Lines from the opening of the material through the line containing "[Seguir o Facebook" must be duplicated word for word. Pictures are not.

## RECORDS SHOWN
* * *
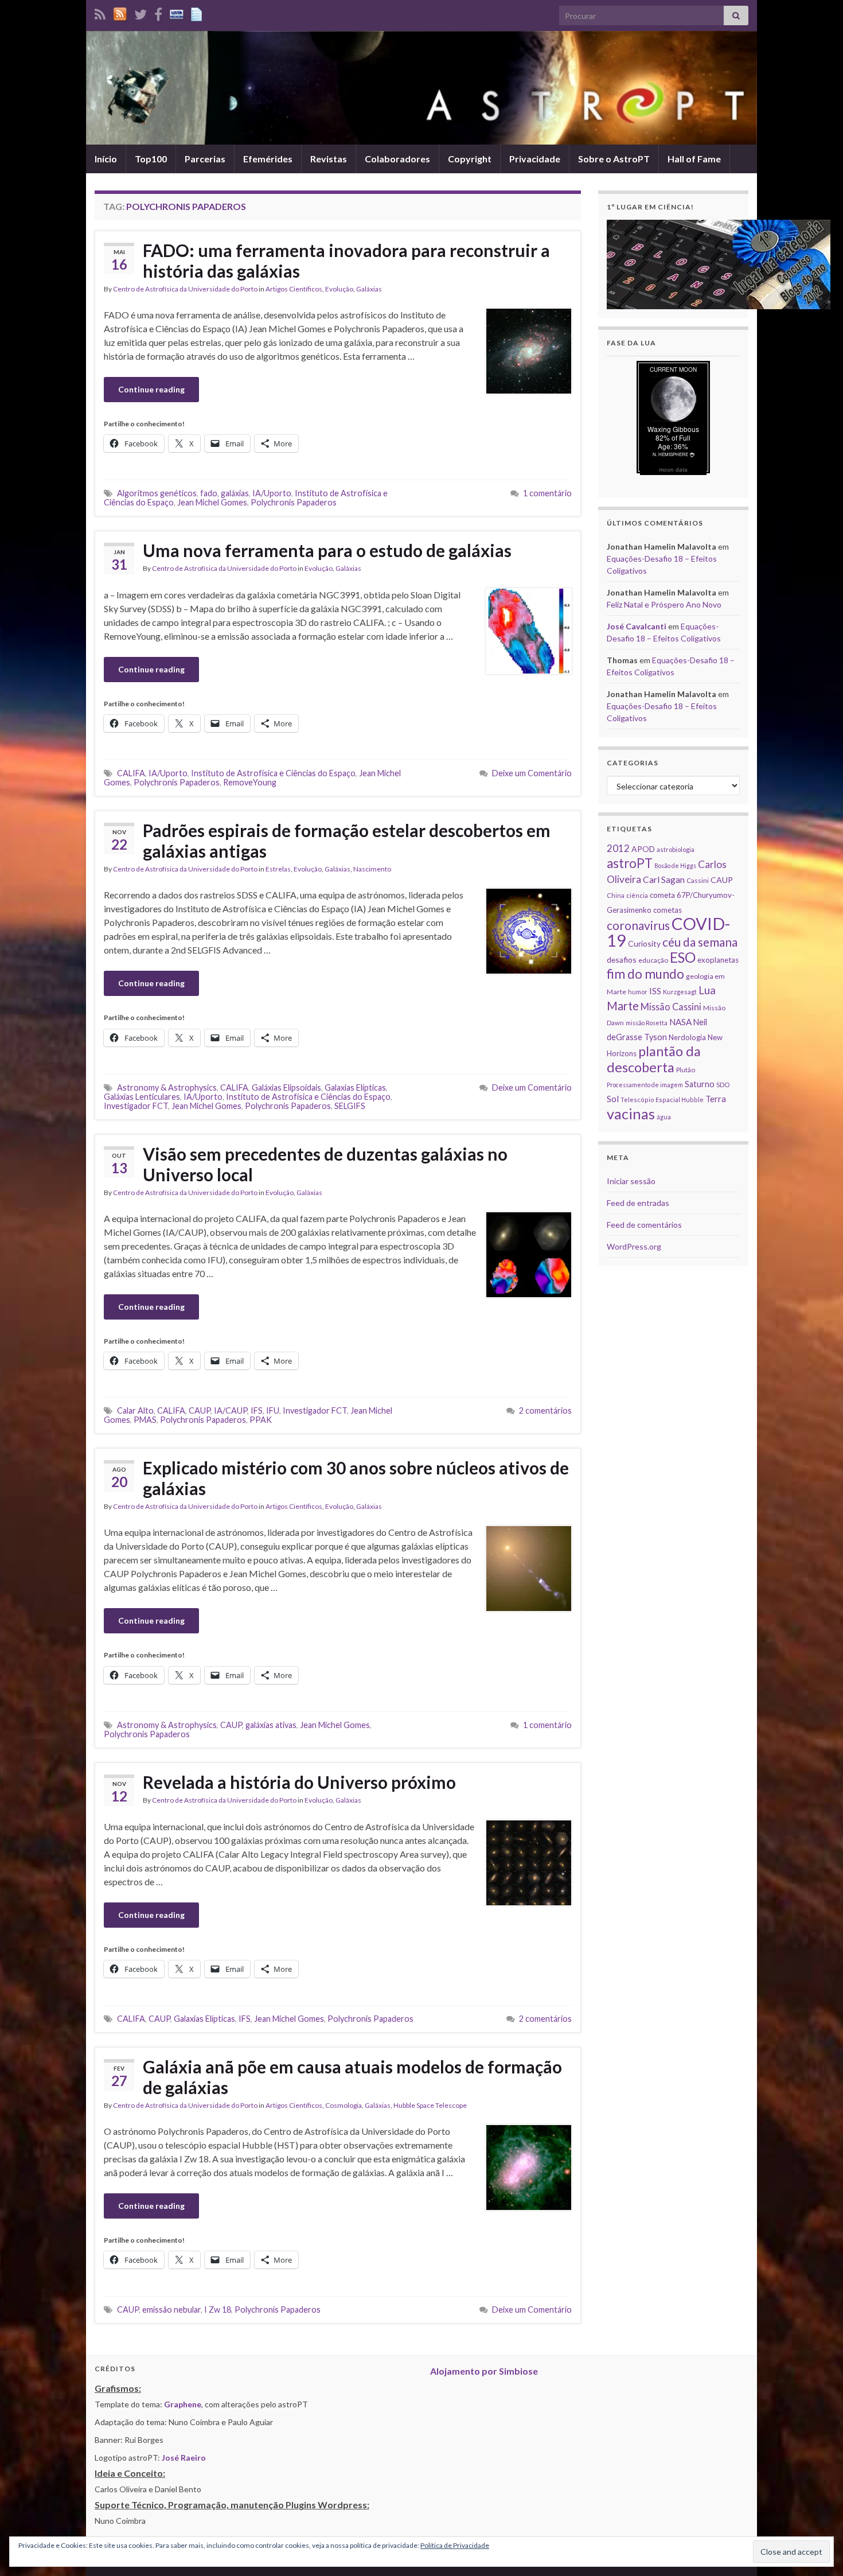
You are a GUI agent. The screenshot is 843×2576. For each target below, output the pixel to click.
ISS (655, 991)
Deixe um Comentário (532, 773)
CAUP (199, 1410)
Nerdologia (687, 1037)
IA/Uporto (271, 493)
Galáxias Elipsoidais (286, 1087)
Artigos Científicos (294, 289)
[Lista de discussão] (177, 12)
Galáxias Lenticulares (142, 1097)
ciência (637, 895)
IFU (272, 1410)
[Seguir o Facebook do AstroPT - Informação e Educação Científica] (158, 12)
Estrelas (278, 869)
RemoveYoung (249, 782)
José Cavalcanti (636, 626)
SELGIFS (349, 1106)
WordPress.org (634, 1246)
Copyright (469, 158)
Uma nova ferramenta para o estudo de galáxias (327, 550)
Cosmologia (343, 2105)
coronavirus (638, 925)
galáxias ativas (270, 1725)
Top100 (151, 158)
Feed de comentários (644, 1224)
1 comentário (547, 493)
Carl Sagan (664, 879)
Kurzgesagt (680, 991)
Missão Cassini (671, 1006)
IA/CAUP (230, 1410)
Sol (613, 1099)
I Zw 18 (217, 2309)
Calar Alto (135, 1410)
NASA (680, 1022)
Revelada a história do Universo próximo (299, 1782)
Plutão (685, 1069)
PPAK (260, 1420)
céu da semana (699, 942)
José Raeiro (184, 2457)
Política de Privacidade (454, 2545)
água (664, 1116)
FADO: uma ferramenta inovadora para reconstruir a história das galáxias (346, 260)
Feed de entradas (638, 1203)
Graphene (182, 2404)
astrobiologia (675, 849)
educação (653, 960)
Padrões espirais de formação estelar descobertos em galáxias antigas (347, 840)
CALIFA (131, 773)
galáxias (235, 493)
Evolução (339, 289)
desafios (622, 959)
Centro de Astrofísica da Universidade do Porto (185, 289)
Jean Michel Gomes (212, 502)
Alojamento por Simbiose (484, 2370)
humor (637, 991)
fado (208, 493)
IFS (257, 1410)
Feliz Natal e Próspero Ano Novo (664, 604)
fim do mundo (645, 974)
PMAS (145, 1420)
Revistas (328, 158)
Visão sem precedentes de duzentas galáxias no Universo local (325, 1164)
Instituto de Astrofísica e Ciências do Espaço (273, 773)
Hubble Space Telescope (430, 2105)
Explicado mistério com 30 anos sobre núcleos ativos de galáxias (356, 1478)
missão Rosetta (647, 1022)
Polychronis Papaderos (294, 502)
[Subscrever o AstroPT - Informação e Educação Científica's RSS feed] (100, 12)
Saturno (700, 1084)
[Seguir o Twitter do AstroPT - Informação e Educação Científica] (140, 12)
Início (106, 158)
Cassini (697, 880)
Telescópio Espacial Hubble (662, 1099)
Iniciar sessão (631, 1181)
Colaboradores (397, 158)
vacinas (631, 1113)
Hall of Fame (694, 158)
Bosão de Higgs (675, 865)
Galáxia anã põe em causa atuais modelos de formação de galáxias (352, 2077)
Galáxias (369, 289)
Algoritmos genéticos (157, 493)
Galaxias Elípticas (355, 1087)
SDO (722, 1084)
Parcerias (205, 158)
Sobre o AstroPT (614, 158)
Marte (623, 1006)
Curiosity (644, 943)
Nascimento (372, 869)
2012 (618, 848)
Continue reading (151, 389)
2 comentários (545, 1410)
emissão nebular (171, 2309)
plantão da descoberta (654, 1059)
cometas (667, 910)
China (616, 895)
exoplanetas (718, 959)
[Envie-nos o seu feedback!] (198, 12)
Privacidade (534, 158)
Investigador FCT (136, 1106)
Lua (707, 990)
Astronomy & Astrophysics (167, 1087)
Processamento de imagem (645, 1084)
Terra (715, 1099)
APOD (643, 849)
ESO (683, 957)
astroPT (630, 863)
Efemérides (267, 158)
* * *
## YOUR RESPONSE
You are a GUI agent. The screenshot is 843×2576. For each target below, output the pixel to click.
ISS (655, 991)
Deixe um Comentário (532, 773)
CAUP (199, 1410)
Nerdologia (687, 1037)
IA/Uporto (271, 493)
Galáxias Elipsoidais (286, 1087)
Artigos Científicos (294, 289)
[Lista de discussão] (177, 12)
Galáxias Lenticulares (142, 1097)
ciência (637, 895)
IFU (272, 1410)
[Seguir o Facebook do AstroPT - Informação e Educação Científica] (158, 12)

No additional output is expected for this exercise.